| HN Mirror

I should add that the GP only asked about CPU instructions for faster indirect jumps, but I should add that there are at least 4 things that would help a system designed for pervasive dynamic re-optimization of native code:

1. Two special registers (trace_position pointer and trace_limit pointer) for compact tracing of native code. If the position is less than the limit, for all backward branches, indirect jumps, and indirect function calls, the branch target is stored at the position pointer, and the position pointer is incremented. Both trace_position and trace_limit are initialized to zero at thread start, disabling tracing. When the profiling timer handler (presumably SIGVTALRM handler on Linux) executes, it would do some heuristic to determine if tracing should start. If so, it would store the resumption instruction pointer to the start of a thread_local trace buffer, set trace_position to point to the second entry in the trace buffer, and set trace_limit to one after the end of the trace buffer. There is no need to implement a separate interrupt for when the trace buffer fills up, it just turns of tracing; instead, re-optimizing the trace can be delayed until the next time the profiling timer handler is invoked.

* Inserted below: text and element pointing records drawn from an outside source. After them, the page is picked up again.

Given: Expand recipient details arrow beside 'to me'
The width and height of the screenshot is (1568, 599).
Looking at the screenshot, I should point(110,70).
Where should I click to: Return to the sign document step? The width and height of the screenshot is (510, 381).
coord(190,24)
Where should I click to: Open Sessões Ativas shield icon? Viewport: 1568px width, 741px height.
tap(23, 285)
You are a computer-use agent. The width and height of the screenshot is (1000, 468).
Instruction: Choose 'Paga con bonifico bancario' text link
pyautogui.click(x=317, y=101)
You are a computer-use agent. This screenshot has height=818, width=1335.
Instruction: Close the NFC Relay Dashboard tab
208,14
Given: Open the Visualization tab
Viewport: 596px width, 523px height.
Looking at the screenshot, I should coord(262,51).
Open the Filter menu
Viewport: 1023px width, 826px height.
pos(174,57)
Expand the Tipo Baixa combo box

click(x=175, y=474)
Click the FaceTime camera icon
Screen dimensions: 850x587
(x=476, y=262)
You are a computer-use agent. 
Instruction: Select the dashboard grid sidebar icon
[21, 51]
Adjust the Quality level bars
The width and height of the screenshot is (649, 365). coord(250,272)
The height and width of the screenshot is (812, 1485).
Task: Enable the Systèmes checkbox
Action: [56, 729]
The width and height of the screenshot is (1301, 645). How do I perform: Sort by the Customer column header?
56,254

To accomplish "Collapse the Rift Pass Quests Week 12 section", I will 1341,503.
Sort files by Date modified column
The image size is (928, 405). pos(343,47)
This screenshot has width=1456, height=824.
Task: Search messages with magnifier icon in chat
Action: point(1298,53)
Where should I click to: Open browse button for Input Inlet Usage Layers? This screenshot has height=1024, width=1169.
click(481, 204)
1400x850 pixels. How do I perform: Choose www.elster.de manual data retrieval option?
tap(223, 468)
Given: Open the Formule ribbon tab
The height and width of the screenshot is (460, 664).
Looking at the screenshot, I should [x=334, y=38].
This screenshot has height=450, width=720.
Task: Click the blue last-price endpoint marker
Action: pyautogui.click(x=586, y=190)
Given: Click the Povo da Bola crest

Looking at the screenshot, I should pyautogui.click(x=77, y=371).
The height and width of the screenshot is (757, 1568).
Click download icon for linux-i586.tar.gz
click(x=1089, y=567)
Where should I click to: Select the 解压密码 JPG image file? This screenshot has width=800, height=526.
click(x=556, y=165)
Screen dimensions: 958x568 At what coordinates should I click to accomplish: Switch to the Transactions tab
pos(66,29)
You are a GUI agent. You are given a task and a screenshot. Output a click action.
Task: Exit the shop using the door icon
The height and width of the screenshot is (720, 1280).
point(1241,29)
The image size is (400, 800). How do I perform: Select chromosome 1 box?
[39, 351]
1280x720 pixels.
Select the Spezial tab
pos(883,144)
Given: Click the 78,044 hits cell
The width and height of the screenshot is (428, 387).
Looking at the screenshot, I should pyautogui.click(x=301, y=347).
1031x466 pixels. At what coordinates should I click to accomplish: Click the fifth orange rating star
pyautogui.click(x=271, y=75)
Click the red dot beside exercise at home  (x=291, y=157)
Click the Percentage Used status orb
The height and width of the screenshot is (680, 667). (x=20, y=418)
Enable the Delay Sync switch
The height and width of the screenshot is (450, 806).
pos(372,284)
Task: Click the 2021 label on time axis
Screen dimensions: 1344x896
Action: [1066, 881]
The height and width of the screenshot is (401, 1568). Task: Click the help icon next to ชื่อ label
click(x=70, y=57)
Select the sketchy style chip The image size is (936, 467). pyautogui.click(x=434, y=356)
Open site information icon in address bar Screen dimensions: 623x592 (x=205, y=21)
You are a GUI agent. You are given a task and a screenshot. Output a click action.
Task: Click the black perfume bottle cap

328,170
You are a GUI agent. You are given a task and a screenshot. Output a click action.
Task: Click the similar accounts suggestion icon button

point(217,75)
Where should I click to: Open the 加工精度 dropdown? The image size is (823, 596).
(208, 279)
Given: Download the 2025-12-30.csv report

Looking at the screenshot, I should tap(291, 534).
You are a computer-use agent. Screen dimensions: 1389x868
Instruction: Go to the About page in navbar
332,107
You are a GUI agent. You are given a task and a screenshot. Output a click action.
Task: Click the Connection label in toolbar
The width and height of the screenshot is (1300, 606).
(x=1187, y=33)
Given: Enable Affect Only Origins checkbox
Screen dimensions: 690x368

2. Lighter weight mechanism for profiling timers that can both be set up and handled without switching from user space to kernel space. Presumably it looks like a cycle counter register and a function pointer register that gets called when the counter hits zero. Either the size of the ABI's stack red zone would be hard-coded, or there would need to be another register for how much to decrement the stack pointer to jump over the red zone when going into the signal handler.

3. Hardware support for either unbiased reservoir sampling or a streaming N-most-frequent algorithm[0] to keep track of the instruction pointer of the instructions causing pipeline stalls. This helps static instruction scheduling for those spots where the CPU's re-order buffer isn't large enough to prevent stalls. (Lower power processors/VLIWs typically don't execute out of order, so this would be especially useful there.) Reservoir sampling can be efficiently approximated using a linear feedback shift register PRNG logical-anded against a mask based on the most significant set bit in a counter. I'm not aware of efficient hardware approximations of a streaming N-most-frequent algorithm. One of the big problems with Itanium is that it relies on very good static instruction scheduling by the compiler, but that involves being good at guessing which memory reads are going to be cache misses. On most RISC processors, the number of source operands is less than the number of bytes per instruction, so you could actually encode which argument wasn't available in cases where, for instance, you're adding two registers that were both recently destinations of load instructions.

4. A probabilistic function call instruction. For RISC processors, the target address would be ip-relative with an offset stored as an immediate value in the instruction. The probability the function is taken would be encoded in the space usually used to indicate which registers are involved. This allows lightweight profiling by calling into a sampling stub that looks back at the function return address. Presumably some cost estimation heuristic would be used to determine the probability embedded in the instruction to make the sampling roughly weighted by cost.

[0] https://en.wikipedia.org/wiki/Streaming_algorithm#Frequent_e...